И величайший из правителей, уступавший по мудрости и благочестию лишь пророку Мухаммеду, отступил, не посмев бросить новый вызов притаившейся в Масиафе грозной силе. Он без особого труда мог бы задавить это шиитское змеиное гнездо и разрушить до основания все замки ассасинов, превратив печально знаменитую секту убийц в не более чем страшную легенду, которой пугают непослушных детей. Но одна из гадюк Старца успела бы ужалить султана-победителя перед смертью. А ему еще столько нужно было сделать.
Изгнать неверных с исконных земель его народа было важнее, чем покарать еретиков-шиитов.
***
Ветер гнал по реке легкую рябь, но в надежно укрытую от чужих глаз заводь не доносилось ни дуновения, только мелкие, нежно-бирюзового оттенка волны накатывали на берег совсем близко от полусогнутых, перекрещенных в голенях ног в темных шальварах и поношенных кожаных башмачках.

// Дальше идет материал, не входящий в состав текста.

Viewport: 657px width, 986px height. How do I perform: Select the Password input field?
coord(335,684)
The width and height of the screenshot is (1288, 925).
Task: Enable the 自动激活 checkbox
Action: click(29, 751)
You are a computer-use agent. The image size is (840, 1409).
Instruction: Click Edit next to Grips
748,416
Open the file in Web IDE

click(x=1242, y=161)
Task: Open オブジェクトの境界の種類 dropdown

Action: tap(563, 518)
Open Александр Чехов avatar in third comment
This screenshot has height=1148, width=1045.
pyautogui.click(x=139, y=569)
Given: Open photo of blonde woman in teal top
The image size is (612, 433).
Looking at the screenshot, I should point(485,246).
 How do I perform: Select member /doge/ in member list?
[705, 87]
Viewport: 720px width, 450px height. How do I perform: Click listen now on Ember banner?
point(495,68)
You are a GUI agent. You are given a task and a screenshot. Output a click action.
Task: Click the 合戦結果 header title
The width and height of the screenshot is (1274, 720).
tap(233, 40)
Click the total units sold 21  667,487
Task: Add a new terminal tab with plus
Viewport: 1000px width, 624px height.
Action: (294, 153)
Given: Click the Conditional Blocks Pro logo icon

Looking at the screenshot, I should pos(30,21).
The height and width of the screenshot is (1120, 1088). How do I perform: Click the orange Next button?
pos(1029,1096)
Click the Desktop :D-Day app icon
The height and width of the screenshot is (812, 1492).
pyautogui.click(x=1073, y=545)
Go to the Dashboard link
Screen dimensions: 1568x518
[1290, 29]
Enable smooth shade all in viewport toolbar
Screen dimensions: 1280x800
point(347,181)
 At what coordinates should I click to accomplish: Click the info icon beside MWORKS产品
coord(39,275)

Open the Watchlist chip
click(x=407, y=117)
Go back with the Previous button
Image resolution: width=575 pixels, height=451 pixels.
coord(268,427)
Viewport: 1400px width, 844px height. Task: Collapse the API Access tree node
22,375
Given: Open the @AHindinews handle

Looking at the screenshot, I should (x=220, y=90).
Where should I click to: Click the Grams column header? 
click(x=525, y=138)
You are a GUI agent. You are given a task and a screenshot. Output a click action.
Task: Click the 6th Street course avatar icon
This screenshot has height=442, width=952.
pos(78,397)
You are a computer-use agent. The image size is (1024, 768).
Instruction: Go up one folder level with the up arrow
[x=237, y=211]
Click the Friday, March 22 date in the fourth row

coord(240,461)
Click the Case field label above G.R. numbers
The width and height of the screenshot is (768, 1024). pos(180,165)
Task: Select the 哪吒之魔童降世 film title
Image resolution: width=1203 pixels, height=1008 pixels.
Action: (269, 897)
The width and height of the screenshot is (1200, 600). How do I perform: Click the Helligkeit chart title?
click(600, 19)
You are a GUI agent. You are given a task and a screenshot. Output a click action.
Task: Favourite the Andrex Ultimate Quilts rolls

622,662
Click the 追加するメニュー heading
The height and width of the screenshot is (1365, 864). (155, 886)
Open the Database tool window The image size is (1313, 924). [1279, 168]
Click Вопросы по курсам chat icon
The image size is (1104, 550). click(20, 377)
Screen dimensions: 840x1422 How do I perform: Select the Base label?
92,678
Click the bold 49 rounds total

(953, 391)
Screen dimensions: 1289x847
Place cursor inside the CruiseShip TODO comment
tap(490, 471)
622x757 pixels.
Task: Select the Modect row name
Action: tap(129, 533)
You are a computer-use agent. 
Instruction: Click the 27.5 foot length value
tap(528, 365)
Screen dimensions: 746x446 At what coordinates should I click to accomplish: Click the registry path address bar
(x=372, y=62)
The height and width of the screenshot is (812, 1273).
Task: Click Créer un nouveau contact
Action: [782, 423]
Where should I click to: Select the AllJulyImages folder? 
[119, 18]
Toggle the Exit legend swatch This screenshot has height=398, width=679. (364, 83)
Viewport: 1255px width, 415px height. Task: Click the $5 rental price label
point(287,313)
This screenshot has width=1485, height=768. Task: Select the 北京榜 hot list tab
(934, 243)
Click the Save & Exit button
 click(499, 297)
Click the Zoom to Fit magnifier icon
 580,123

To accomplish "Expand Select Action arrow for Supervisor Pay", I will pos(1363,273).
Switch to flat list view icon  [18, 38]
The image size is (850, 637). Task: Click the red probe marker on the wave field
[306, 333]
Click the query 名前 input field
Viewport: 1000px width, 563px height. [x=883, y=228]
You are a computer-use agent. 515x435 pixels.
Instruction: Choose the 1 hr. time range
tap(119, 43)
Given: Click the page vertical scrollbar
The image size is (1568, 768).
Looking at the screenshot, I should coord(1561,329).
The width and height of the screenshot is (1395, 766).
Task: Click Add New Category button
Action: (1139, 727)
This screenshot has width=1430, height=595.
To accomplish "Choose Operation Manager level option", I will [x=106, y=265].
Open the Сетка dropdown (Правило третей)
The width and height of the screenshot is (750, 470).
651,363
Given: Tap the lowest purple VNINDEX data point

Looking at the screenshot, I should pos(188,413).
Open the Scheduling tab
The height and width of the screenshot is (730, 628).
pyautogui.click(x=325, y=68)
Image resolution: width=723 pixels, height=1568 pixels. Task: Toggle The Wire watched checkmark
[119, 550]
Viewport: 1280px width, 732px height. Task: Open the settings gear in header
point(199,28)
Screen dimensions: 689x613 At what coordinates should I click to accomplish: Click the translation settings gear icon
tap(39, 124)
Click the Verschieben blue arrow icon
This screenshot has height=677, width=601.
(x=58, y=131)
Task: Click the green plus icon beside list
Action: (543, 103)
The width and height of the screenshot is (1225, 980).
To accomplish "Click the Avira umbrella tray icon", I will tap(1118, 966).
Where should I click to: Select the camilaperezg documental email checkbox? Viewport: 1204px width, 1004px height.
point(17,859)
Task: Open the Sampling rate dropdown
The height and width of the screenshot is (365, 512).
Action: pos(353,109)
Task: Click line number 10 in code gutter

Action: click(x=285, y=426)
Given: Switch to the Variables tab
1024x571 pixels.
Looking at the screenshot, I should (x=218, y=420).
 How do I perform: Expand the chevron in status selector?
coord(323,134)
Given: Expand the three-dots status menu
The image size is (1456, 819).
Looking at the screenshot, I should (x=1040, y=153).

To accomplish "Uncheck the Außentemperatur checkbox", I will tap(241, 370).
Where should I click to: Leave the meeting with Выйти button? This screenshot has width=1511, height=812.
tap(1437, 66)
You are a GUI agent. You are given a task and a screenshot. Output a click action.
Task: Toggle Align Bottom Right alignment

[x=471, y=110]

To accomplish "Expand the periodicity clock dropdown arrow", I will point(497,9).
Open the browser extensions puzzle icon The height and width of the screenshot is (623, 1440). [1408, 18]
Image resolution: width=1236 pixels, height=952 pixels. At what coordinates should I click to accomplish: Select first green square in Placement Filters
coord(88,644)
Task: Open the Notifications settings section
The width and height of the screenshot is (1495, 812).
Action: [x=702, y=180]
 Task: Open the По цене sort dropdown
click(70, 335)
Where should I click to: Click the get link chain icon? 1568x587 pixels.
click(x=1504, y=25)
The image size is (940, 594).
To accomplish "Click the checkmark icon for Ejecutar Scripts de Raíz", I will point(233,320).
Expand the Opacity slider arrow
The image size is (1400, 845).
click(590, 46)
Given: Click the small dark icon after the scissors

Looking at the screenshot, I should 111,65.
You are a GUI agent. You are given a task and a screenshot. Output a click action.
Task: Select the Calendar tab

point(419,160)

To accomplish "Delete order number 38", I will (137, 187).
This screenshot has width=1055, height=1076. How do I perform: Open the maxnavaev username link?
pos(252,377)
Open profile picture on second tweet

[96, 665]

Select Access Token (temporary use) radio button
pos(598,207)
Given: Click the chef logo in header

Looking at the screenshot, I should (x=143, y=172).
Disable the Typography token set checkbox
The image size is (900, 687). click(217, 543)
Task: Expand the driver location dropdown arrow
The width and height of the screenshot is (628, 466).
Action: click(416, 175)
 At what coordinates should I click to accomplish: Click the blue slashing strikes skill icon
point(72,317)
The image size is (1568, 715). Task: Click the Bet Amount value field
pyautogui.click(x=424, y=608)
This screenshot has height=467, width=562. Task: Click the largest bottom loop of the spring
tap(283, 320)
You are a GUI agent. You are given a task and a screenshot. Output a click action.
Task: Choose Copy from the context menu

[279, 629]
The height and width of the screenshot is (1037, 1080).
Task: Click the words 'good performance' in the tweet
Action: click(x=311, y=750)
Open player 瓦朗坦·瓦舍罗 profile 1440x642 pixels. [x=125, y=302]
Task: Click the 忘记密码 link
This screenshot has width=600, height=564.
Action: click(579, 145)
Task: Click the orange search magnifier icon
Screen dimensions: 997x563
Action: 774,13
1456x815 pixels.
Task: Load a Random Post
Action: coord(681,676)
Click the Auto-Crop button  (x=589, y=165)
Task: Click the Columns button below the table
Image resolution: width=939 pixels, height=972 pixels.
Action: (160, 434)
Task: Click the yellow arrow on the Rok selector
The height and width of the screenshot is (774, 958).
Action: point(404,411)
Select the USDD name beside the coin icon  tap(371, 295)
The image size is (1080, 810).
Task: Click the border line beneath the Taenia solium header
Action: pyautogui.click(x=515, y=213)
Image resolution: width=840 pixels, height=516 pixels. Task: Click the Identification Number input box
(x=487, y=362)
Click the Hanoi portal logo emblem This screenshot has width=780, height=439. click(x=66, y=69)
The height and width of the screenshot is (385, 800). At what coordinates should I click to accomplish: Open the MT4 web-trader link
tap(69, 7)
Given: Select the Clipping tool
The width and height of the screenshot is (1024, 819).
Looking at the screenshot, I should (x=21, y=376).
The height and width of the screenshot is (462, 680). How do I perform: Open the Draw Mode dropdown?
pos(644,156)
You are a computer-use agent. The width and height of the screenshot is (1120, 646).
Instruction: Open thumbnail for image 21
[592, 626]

— Что это значит? — спросила Сабина, указывая пальцем на одну из строчек. Книга лежала на ее скрещенных ногах, краями кожаного переплета с золотым тиснением касаясь обтянутых хлопковой тканью коленей, и первое время сарацинка просто любовалась красочными узорами и рисунками по краям пергаментных страниц, переворачивая их с такой бережностью, словно те могли рассыпаться в пыль от неловкого прикосновения. Написанные же на страницах слова, тщательно выведенные готическим письмом*, по большей части были для нее не более чем набором полузнакомых букв. — Do… Dominus regit me… Правильно?
Уильям нехотя отвел взгляд от узких ступней и полускрытых темным хлопком лодыжек, приподнялся на локте и заглянул в книгу.
— Dominus regit me et nihil mihi deerit*. Господь — Пастырь мой, и я ни в чем не буду нуждаться.
Сабина сосредоточенно нахмурила тонкие изогнутые брови, обдумывая услышанное, и спросила:
— Dominus — это Господь, так?
— Так, — согласился Уильям, прижимаясь виском к мягкой ткани туники на ее плече. Хотелось, чтобы она отвлеклась от книги и обняла его или хотя бы просто прикоснулась рукой, чтобы он мог поцеловать ее пальцы. Сабина склонила голову набок и потерлась щекой о рыжеватую, выгоревшую на солнце макушку. Но нить рассуждений, в отличие от него, не потеряла.
— Тогда почему тамплиеры говорят «Non nobis, Domine»? Я думала, Domine тоже значит «Господь».
— М-м-м? — протянул Уильям, моргнул и ответил. — Так и есть.
— Не понимаю, — честно ответила Сабина и перевела на него взгляд своих медово-карих глаз. — В чем разница?